Getting back to memory bank conflicts, the Intel Architecture Optimization Manual [3, Sects. 2.2.5.2 and 3.6.1.3] gives a precise description on this event for the Sandy Bridge architecture: “A bank conflict happens when two simultaneous load operations have the same bit 2–5 of their linear address but they are not from the same set in the cache (bits 6–12).” Thus, in contrast to our expectations, it is actually not beneficial for the performance of load bandwidth-bound code to perform a strided access of addresses with a stride that is a multiple of the cache line size. In that case the addresses will have the same bits 5–0, but different bits 12–6, thus a bank conflict will occur.

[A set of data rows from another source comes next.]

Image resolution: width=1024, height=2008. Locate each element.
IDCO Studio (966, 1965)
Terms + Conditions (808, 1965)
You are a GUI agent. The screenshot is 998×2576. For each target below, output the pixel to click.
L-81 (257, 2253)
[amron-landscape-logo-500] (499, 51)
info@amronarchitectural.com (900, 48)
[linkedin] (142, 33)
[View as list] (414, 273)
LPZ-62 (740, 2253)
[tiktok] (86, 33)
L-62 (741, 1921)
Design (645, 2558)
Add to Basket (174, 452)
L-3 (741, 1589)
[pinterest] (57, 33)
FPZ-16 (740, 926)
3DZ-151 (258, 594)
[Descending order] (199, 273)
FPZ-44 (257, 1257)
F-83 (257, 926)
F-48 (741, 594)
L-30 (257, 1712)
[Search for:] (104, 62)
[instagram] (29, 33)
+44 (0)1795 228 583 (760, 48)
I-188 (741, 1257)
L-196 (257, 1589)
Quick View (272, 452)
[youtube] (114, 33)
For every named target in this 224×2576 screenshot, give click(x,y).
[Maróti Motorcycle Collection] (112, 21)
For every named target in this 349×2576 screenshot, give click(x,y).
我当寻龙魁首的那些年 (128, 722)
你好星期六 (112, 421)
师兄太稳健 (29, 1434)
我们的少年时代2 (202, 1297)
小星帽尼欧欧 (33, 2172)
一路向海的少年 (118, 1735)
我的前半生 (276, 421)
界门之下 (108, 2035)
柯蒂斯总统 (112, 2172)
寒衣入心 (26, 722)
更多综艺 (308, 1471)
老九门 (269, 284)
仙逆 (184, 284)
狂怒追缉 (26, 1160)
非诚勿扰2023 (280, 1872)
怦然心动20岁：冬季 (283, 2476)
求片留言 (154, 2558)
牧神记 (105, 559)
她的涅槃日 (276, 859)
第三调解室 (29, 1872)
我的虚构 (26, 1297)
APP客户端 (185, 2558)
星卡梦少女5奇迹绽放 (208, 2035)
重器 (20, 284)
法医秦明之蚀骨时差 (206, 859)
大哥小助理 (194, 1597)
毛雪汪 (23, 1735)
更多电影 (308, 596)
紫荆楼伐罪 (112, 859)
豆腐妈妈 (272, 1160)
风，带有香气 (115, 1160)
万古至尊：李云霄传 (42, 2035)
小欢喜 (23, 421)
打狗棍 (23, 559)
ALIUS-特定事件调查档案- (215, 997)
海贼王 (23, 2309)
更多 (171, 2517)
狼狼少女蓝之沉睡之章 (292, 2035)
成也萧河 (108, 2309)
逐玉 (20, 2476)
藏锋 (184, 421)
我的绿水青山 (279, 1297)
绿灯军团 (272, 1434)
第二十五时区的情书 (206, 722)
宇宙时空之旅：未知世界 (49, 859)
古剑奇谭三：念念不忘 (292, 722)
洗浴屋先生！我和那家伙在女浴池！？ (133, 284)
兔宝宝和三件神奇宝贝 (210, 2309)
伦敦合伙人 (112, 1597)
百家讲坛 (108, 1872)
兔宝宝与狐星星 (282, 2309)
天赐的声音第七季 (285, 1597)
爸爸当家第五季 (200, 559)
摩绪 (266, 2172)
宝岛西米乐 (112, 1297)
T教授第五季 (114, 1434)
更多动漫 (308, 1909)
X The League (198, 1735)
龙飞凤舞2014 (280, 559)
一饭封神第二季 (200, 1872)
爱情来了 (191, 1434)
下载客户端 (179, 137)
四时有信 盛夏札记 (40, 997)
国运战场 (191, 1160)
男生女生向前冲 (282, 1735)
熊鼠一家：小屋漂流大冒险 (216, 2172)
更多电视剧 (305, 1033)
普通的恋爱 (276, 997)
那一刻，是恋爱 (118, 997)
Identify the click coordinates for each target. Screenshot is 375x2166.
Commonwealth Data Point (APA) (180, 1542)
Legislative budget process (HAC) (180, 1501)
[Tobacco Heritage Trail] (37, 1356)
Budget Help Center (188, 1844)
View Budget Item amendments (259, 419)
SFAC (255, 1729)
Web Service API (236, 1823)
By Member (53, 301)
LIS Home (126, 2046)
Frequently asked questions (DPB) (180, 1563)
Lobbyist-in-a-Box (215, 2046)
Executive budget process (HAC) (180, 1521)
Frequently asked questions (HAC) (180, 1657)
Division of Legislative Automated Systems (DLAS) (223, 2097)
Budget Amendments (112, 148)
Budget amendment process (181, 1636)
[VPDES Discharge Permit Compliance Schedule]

5.3 Performance Implications on Tuple-Reconstruction

To demonstrate the effects of bank conflicts on the performance of an application, lets consider Q1 and Q2 executed on Sandy Bridge on char fields, compiled with g++ -O2, and the chunk sizes being provided at compile time. Let us take a look at the query times for all chunk sizes [measured in tuples] between 2 and 1024, considering multiples-of-2 chunk sizes as well, in Fig. 8. The black symbols on the left show the query times for row layout, while the ones on the right show the query times for column layout. The red line shows the query times for powers-of-2 chunk sizes, while the blue line shows the runtimes for multiples-of-2 chunk sizes, which is more fine granular. This exemplifies the details that can get overlooked when not performing a fine-granular exploration of the parameter space. Interestingly, there is a periodic spike in the query time, with a period size of 64, which happens to be the cache line size. Recall, that when executing Q1 we have to reconstruct the tuples for computing the aggregate value. As we have two attributes only, the stride of the memory access equals to the chunk size multiplied by the field size. Thus, for char fields the stride equals the chunk size. From the above discussion we know that a strided access of memory addresses with a multiple of 64 stride should result in a bank conflict.

Fig. 8.
figure 8

Query times of Q1 and Q2 executed on Sandy Bridge on char fields, compiled with g++ -O2, and the chunk size being provided at compile time. (Color figure online)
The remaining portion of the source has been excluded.